▸ **Data**:
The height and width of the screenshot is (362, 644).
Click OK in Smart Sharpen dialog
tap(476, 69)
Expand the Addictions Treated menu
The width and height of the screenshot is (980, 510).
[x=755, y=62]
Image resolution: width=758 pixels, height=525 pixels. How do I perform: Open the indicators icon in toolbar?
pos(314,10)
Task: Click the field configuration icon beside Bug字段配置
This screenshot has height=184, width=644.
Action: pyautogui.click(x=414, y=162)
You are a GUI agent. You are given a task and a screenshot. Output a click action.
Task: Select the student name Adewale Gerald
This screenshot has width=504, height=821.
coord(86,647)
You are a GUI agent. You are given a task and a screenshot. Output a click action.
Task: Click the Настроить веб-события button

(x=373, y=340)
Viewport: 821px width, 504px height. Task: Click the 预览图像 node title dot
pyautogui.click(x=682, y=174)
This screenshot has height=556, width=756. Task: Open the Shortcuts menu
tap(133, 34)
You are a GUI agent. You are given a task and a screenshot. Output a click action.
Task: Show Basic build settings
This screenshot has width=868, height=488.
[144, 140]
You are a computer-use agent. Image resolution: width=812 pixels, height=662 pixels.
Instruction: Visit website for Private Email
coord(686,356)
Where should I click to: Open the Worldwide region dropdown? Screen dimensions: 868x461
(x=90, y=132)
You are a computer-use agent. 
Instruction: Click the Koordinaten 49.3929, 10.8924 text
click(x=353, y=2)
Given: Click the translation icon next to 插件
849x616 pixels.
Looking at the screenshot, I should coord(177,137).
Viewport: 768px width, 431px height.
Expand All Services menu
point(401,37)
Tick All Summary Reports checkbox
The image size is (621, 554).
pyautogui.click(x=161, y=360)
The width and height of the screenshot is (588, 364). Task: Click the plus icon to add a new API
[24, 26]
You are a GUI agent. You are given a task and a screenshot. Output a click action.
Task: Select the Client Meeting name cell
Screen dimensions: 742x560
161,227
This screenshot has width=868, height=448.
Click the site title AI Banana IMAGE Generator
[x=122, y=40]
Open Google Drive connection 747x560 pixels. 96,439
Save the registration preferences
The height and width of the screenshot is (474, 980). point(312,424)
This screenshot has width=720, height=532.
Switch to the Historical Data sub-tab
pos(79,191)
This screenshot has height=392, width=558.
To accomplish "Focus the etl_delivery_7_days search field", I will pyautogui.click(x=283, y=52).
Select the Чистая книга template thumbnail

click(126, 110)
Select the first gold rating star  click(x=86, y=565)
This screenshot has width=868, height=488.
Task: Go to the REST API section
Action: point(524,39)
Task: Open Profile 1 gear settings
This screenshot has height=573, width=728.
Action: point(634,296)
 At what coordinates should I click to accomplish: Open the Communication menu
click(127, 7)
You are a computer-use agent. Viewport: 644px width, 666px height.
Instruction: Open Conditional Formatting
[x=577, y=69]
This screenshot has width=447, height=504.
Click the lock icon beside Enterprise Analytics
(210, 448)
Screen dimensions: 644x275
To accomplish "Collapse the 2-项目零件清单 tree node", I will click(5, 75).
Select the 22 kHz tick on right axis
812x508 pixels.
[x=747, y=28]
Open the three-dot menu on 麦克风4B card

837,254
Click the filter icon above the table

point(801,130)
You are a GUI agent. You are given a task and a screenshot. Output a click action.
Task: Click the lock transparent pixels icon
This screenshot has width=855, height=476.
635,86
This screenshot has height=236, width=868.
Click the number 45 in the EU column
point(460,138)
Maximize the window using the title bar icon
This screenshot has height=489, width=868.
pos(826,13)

▸ **Aim of the task**: Transcribe the listing in full, keeping every line exact.

▸ **Response below**:
The height and width of the screenshot is (362, 644).
Click OK in Smart Sharpen dialog
tap(476, 69)
Expand the Addictions Treated menu
The width and height of the screenshot is (980, 510).
[x=755, y=62]
Image resolution: width=758 pixels, height=525 pixels. How do I perform: Open the indicators icon in toolbar?
pos(314,10)
Task: Click the field configuration icon beside Bug字段配置
This screenshot has height=184, width=644.
Action: pyautogui.click(x=414, y=162)
You are a GUI agent. You are given a task and a screenshot. Output a click action.
Task: Select the student name Adewale Gerald
This screenshot has width=504, height=821.
coord(86,647)
You are a GUI agent. You are given a task and a screenshot. Output a click action.
Task: Click the Настроить веб-события button

(x=373, y=340)
Viewport: 821px width, 504px height. Task: Click the 预览图像 node title dot
pyautogui.click(x=682, y=174)
This screenshot has height=556, width=756. Task: Open the Shortcuts menu
tap(133, 34)
You are a GUI agent. You are given a task and a screenshot. Output a click action.
Task: Show Basic build settings
This screenshot has width=868, height=488.
[144, 140]
You are a computer-use agent. Image resolution: width=812 pixels, height=662 pixels.
Instruction: Visit website for Private Email
coord(686,356)
Where should I click to: Open the Worldwide region dropdown? Screen dimensions: 868x461
(x=90, y=132)
You are a computer-use agent. 
Instruction: Click the Koordinaten 49.3929, 10.8924 text
click(x=353, y=2)
Given: Click the translation icon next to 插件
849x616 pixels.
Looking at the screenshot, I should coord(177,137).
Viewport: 768px width, 431px height.
Expand All Services menu
point(401,37)
Tick All Summary Reports checkbox
The image size is (621, 554).
pyautogui.click(x=161, y=360)
The width and height of the screenshot is (588, 364). Task: Click the plus icon to add a new API
[24, 26]
You are a GUI agent. You are given a task and a screenshot. Output a click action.
Task: Select the Client Meeting name cell
Screen dimensions: 742x560
161,227
This screenshot has width=868, height=448.
Click the site title AI Banana IMAGE Generator
[x=122, y=40]
Open Google Drive connection 747x560 pixels. 96,439
Save the registration preferences
The height and width of the screenshot is (474, 980). point(312,424)
This screenshot has width=720, height=532.
Switch to the Historical Data sub-tab
pos(79,191)
This screenshot has height=392, width=558.
To accomplish "Focus the etl_delivery_7_days search field", I will pyautogui.click(x=283, y=52).
Select the Чистая книга template thumbnail

click(126, 110)
Select the first gold rating star  click(x=86, y=565)
This screenshot has width=868, height=488.
Task: Go to the REST API section
Action: point(524,39)
Task: Open Profile 1 gear settings
This screenshot has height=573, width=728.
Action: point(634,296)
 At what coordinates should I click to accomplish: Open the Communication menu
click(127, 7)
You are a computer-use agent. Viewport: 644px width, 666px height.
Instruction: Open Conditional Formatting
[x=577, y=69]
This screenshot has width=447, height=504.
Click the lock icon beside Enterprise Analytics
(210, 448)
Screen dimensions: 644x275
To accomplish "Collapse the 2-项目零件清单 tree node", I will click(5, 75).
Select the 22 kHz tick on right axis
812x508 pixels.
[x=747, y=28]
Open the three-dot menu on 麦克风4B card

837,254
Click the filter icon above the table

point(801,130)
You are a GUI agent. You are given a task and a screenshot. Output a click action.
Task: Click the lock transparent pixels icon
This screenshot has width=855, height=476.
635,86
This screenshot has height=236, width=868.
Click the number 45 in the EU column
point(460,138)
Maximize the window using the title bar icon
This screenshot has height=489, width=868.
pos(826,13)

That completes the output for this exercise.